**The problem**. Below are the entries. Print only the lines starting at the one with "Instruction: Click the 12:00 kickoff time" and ending at the one with "Given: Open the 'Системные' settings section", exactly, with no pictures.

--------------------

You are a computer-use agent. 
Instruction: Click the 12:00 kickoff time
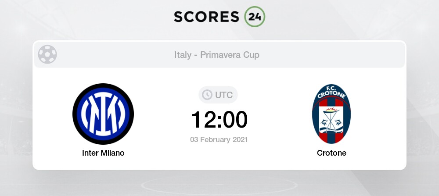219,120
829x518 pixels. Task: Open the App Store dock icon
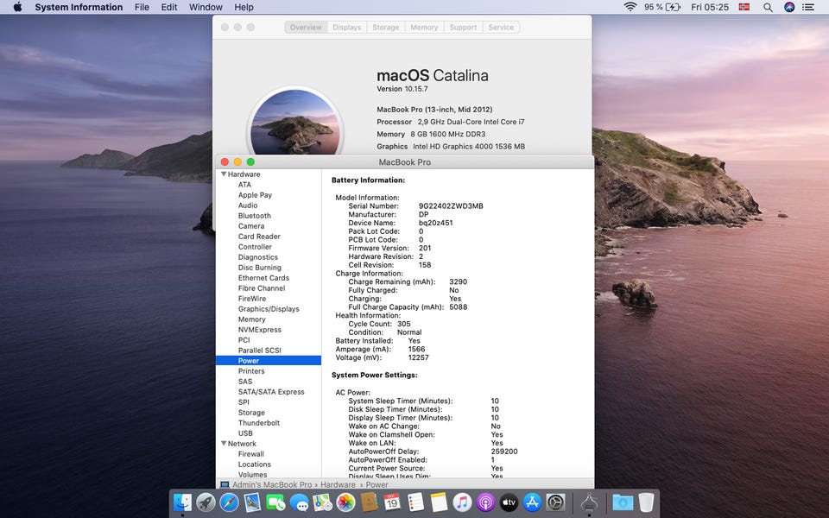(x=532, y=502)
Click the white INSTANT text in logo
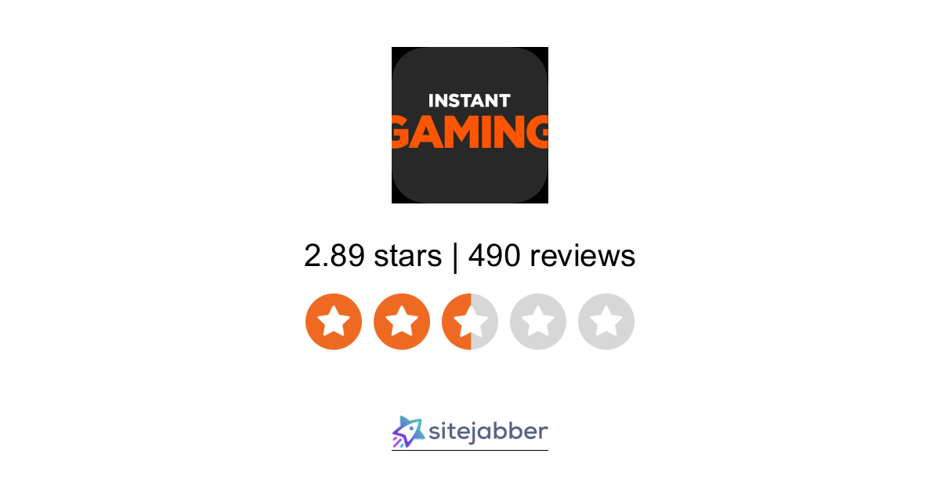Screen dimensions: 940x493 coord(469,101)
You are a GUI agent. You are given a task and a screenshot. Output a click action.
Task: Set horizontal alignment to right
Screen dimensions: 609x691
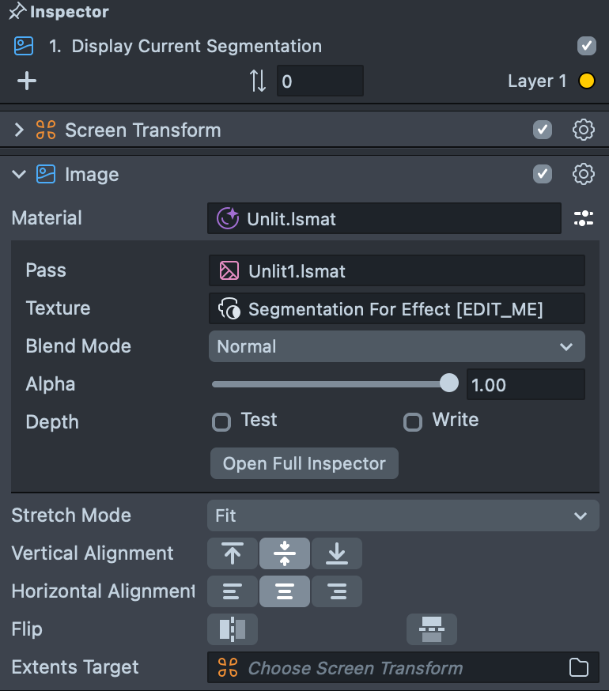tap(337, 591)
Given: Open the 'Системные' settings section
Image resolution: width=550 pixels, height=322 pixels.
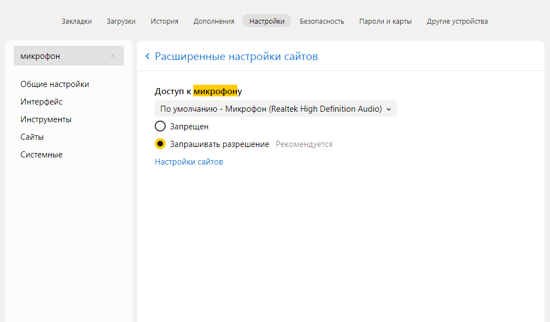Looking at the screenshot, I should (41, 155).
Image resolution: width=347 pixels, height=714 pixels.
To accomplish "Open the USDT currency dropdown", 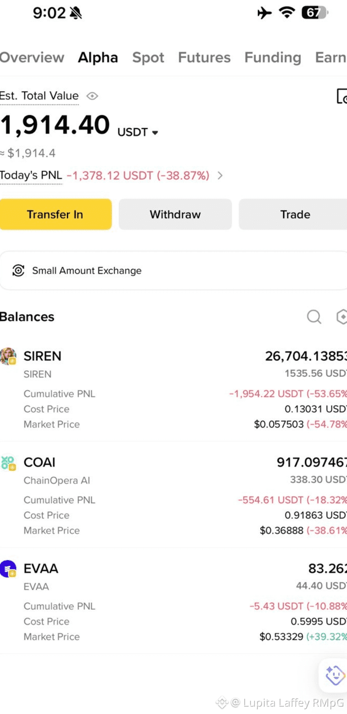I will [x=138, y=133].
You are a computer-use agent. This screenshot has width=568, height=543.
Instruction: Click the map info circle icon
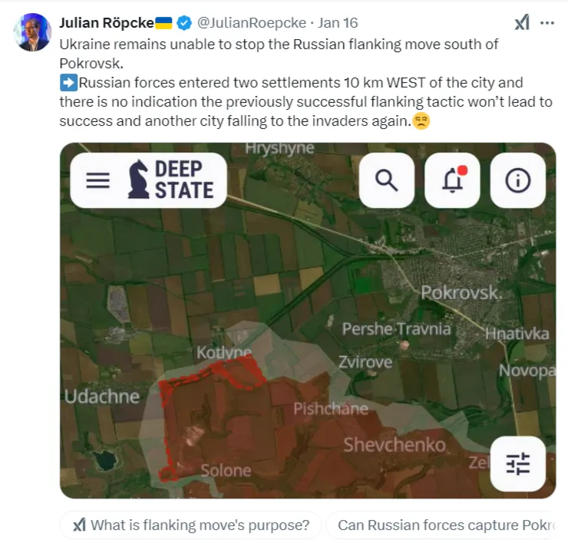click(517, 180)
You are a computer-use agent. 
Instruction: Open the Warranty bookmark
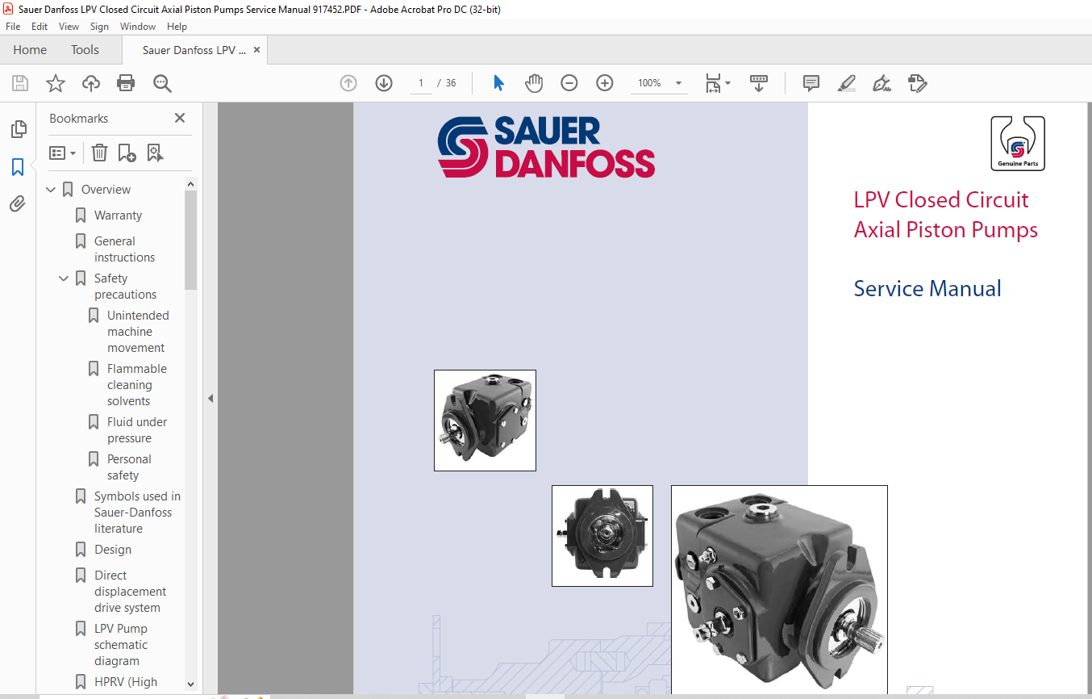[x=118, y=216]
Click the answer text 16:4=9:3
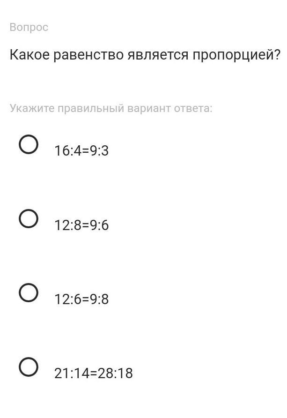Viewport: 287px width, 418px height. (81, 151)
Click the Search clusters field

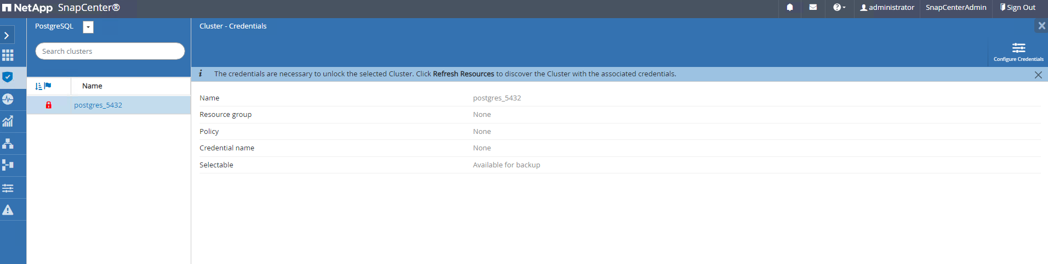tap(110, 51)
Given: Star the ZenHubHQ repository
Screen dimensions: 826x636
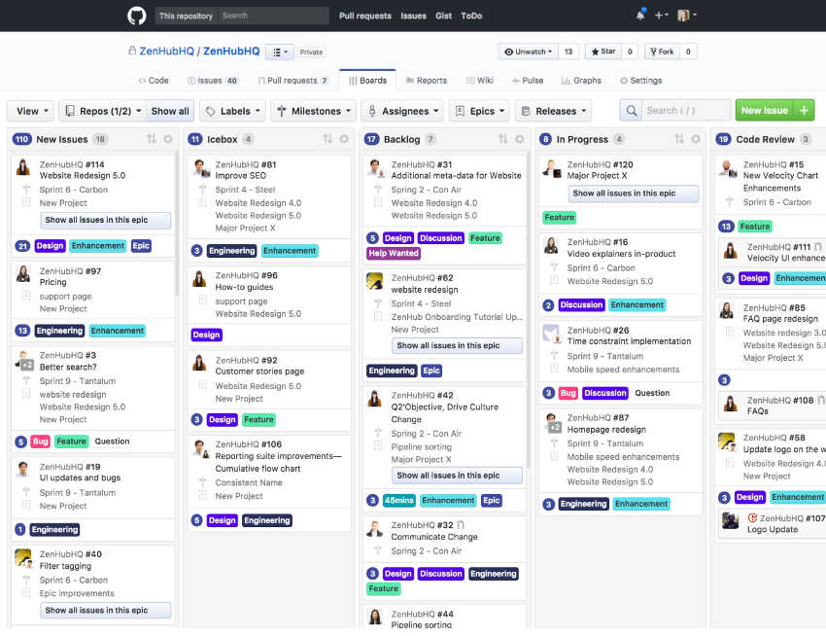Looking at the screenshot, I should [x=602, y=52].
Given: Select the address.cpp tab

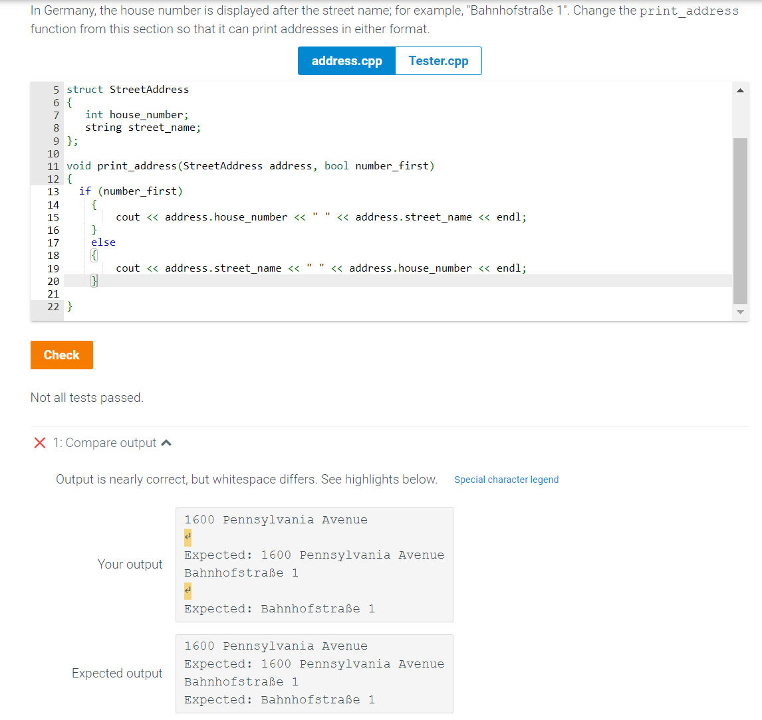Looking at the screenshot, I should tap(346, 60).
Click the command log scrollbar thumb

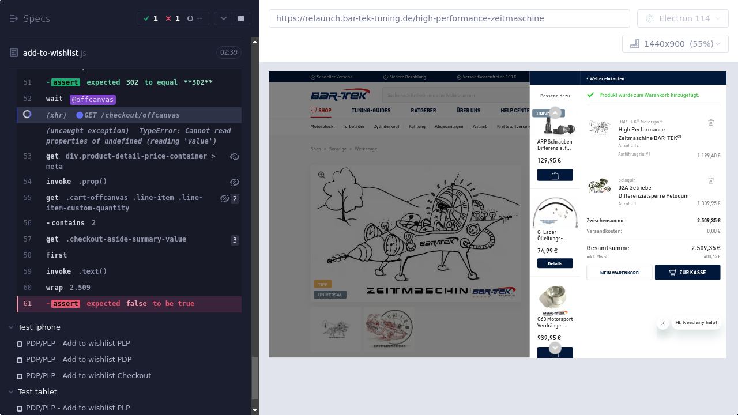[255, 378]
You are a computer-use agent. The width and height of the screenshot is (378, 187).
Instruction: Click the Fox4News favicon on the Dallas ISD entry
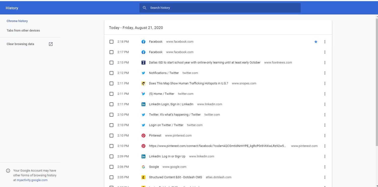tap(143, 62)
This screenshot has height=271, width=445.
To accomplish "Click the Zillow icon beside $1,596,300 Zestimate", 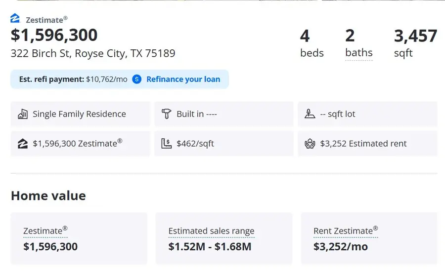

--------------------

**Solution to this task**.
Instruction: Click the 12:00 kickoff time
219,120
829x518 pixels. Task: Open the App Store dock icon
(x=532, y=502)
Click the white INSTANT text in logo
Screen dimensions: 940x493 coord(469,101)
You are a GUI agent. You are given a task and a screenshot. Output a click action.
Task: Set horizontal alignment to right
Screen dimensions: 609x691
tap(337, 591)
Given: Open the 'Системные' settings section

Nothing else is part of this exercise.